[llvm] [MemProf] Add remarks for matched allocs and calls (PR #170379)

Teresa Johnson via llvm-commits llvm-commits at lists.llvm.org
Fri Dec 5 15:26:33 PST 2025


https://github.com/teresajohnson updated https://github.com/llvm/llvm-project/pull/170379

>From e5918ff1c5875aa8ed71f34f712802070985568f Mon Sep 17 00:00:00 2001
From: Teresa Johnson <tejohnson at google.com>
Date: Tue, 2 Dec 2025 14:06:57 -0800
Subject: [PATCH 1/2] [MemProf] Add remarks for matched allocs and calls

The new remarks are somewhat equivalent to the -memprof-print-match-info
messages, however, are not deduplicated across the module so will be
generally more verbose.
---
 .../Transforms/Instrumentation/MemProfUse.cpp | 19 +++++++++++++++++--
 .../memprof-dump-matched-alloc-site.ll        |  9 ++++++++-
 .../memprof-dump-matched-call-sites.ll        |  8 +++++++-
 3 files changed, 32 insertions(+), 4 deletions(-)

• _Information supplied_
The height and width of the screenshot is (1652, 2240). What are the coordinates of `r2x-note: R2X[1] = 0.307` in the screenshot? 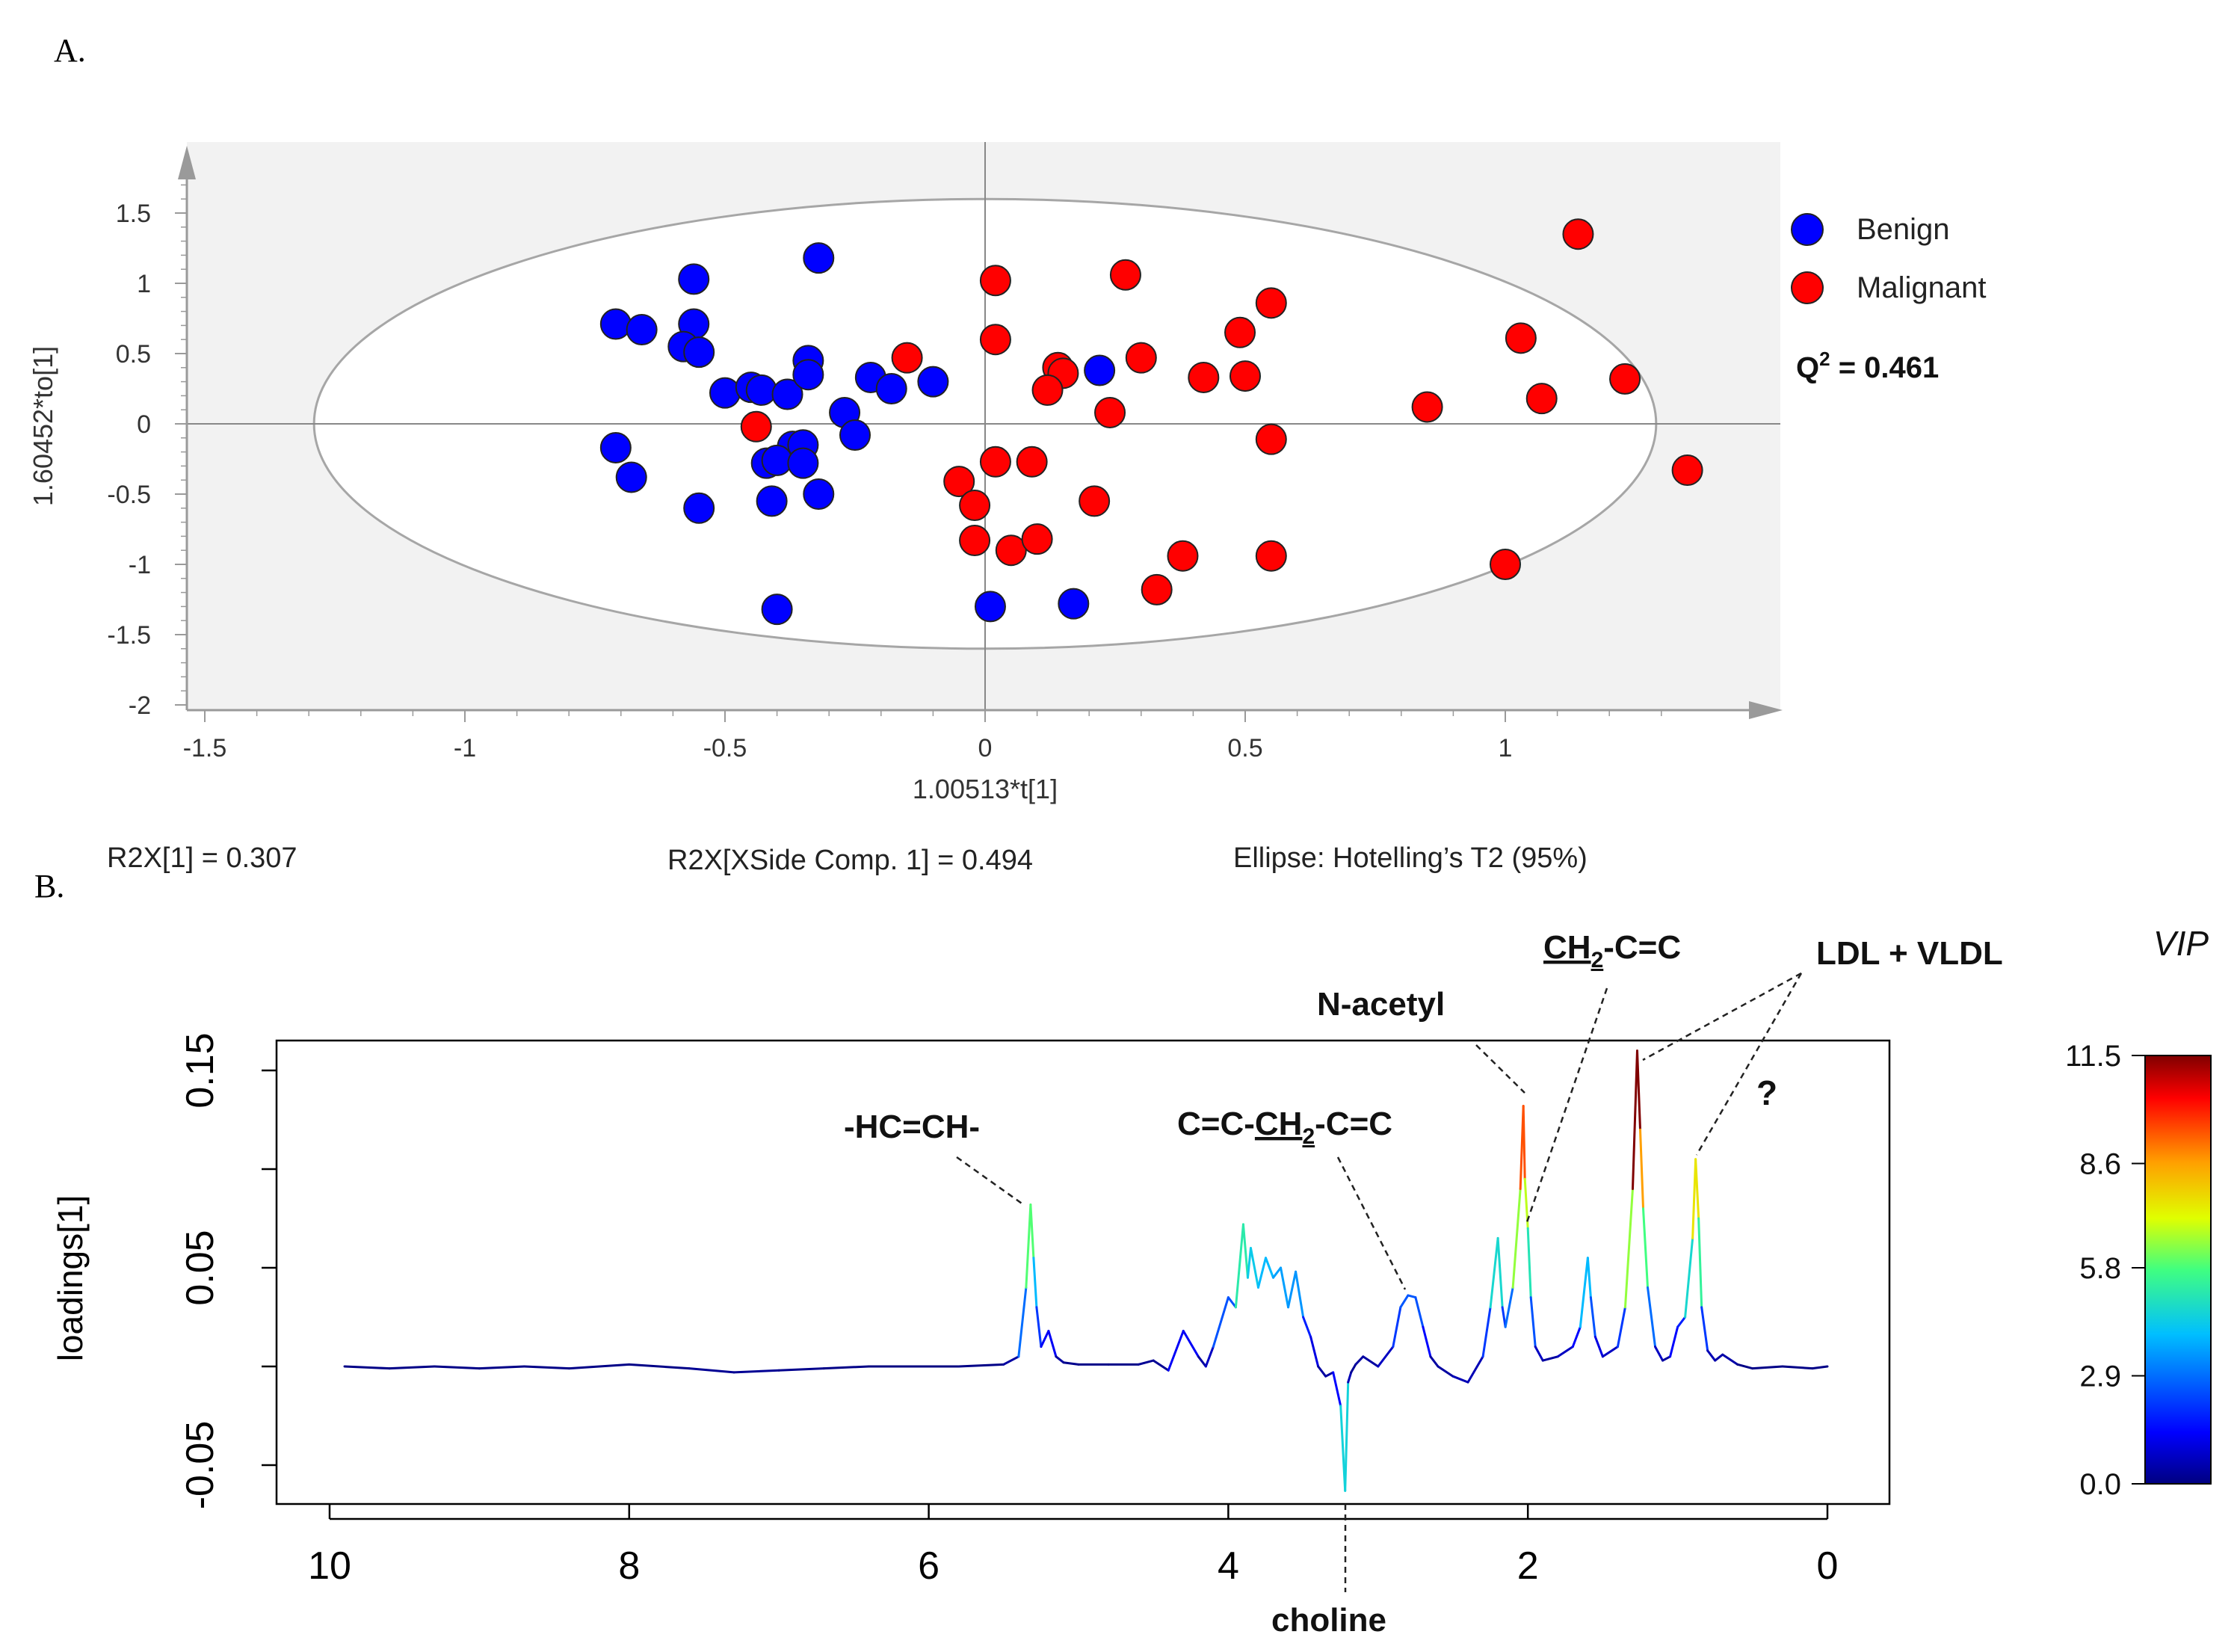 It's located at (202, 858).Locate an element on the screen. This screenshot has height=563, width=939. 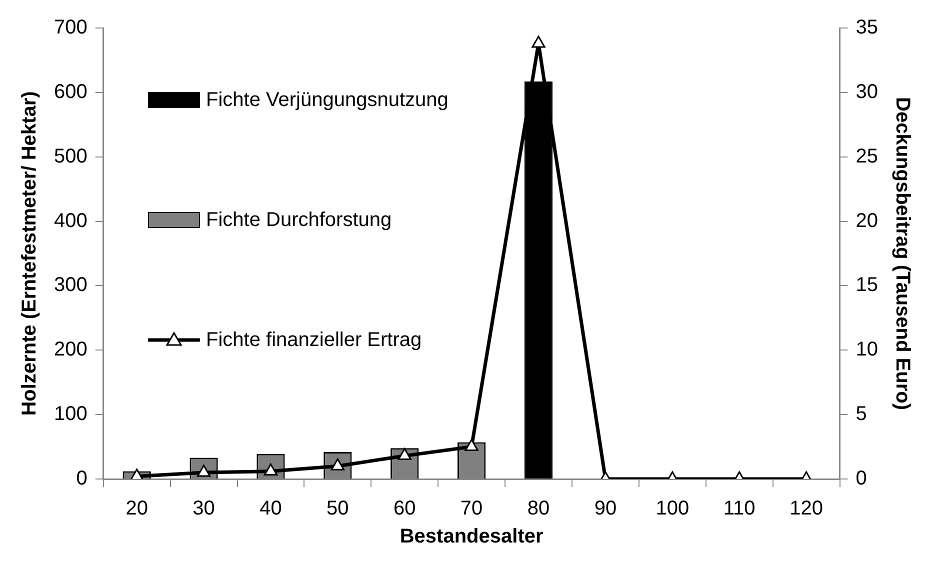
x-tick-label: 20 is located at coordinates (137, 509).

• _Required actions_
1. Sum up the MemProf patch post in two sentences.
2. Copy the part of the MemProf patch post that starts at the words "The new remarks" and stops after "insertions(+), 4 deletions(-)", and switch "verbose" to "noisy".

• _Answers to the exercise_
1. Teresa Johnson updated LLVM pull request #170379, which adds MemProf remarks for matched allocs and calls. The new remarks are roughly equivalent to the -memprof-print-match-info messages, but they are not deduplicated across the module, so they will generally be more verbose.

2.
The new remarks are somewhat equivalent to the -memprof-print-match-info
messages, however, are not deduplicated across the module so will be
generally more noisy.
---
 .../Transforms/Instrumentation/MemProfUse.cpp | 19 +++++++++++++++++--
 .../memprof-dump-matched-alloc-site.ll        |  9 ++++++++-
 .../memprof-dump-matched-call-sites.ll        |  8 +++++++-
 3 files changed, 32 insertions(+), 4 deletions(-)